The Mediating Role of Gender Norms

Gender is an important sociocultural element that may mediate individual resource allocations within a household and, thus, may dictate who bears the burden of aggregate economic shocks among boys and girls. Societal gender roles have a substantial effect on shaping parents’ expectations of costs and returns on human capital investments within the household. While households in most countries in sub-Saharan Africa (SSA) display a preference for variety (equal number of sons and daughters) or no preference at all when it comes to fertility patterns, this does not mean the absence of inequality when it comes to attitudes towards gender roles.

The origins of societal gender roles are linked to the form of livelihood activities practised in a society. Present-day societies that practice traditional plow agriculture have gender norms that persistently discriminate against women’s participation in workplaces, politics, and entrepreneurial activities. In these societies, the prevailing discriminatory gender norms give women subordinate status in the community. This may compel parents to perceive girls’ labour as having a lower rate of return and, consequently, prioritise boys when investing in human capital.

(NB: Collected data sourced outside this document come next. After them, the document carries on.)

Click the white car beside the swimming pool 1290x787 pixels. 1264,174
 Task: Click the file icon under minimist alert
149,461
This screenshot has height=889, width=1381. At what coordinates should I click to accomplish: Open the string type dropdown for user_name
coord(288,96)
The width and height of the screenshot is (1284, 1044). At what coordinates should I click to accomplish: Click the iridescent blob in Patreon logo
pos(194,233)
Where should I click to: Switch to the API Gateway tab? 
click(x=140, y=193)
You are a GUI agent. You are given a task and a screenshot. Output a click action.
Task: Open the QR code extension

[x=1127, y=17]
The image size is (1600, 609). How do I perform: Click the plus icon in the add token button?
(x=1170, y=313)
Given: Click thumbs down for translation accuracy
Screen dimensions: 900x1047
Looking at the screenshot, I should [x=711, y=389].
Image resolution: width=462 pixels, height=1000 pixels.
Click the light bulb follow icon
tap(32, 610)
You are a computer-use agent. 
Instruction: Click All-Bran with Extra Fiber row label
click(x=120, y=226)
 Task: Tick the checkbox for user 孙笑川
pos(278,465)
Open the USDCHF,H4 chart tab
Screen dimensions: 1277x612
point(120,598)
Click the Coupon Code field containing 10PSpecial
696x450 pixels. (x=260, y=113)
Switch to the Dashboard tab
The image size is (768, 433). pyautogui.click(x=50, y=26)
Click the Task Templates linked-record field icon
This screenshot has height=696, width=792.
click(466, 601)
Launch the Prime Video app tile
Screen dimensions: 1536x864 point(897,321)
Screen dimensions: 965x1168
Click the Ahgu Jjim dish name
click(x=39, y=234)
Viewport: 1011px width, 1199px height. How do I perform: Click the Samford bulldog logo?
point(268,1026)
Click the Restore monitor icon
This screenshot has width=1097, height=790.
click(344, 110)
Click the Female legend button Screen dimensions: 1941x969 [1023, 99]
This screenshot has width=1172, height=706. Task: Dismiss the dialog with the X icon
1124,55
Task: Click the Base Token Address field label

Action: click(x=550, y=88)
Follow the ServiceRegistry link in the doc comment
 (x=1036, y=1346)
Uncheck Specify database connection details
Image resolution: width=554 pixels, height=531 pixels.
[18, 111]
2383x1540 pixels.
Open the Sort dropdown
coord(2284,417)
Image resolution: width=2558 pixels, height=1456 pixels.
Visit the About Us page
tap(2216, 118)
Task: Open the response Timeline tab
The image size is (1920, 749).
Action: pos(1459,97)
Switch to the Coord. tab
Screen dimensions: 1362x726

Of key interest here is that perceived returns, which influence child human capital investment decisions, are lower than actual returns in the Dominican Republic. Despite the lack of concrete empirical proof in the context of SSA where the majority of households are illiterate and less-informed, and the prevailing gender norms discriminate against women, it is highly likely that parents substantially underestimate the returns to their investment in human capital of female children. As such, households may underestimate the costs of gender bias and continue to assign lower values to female children’s education and their economic contributions to the household.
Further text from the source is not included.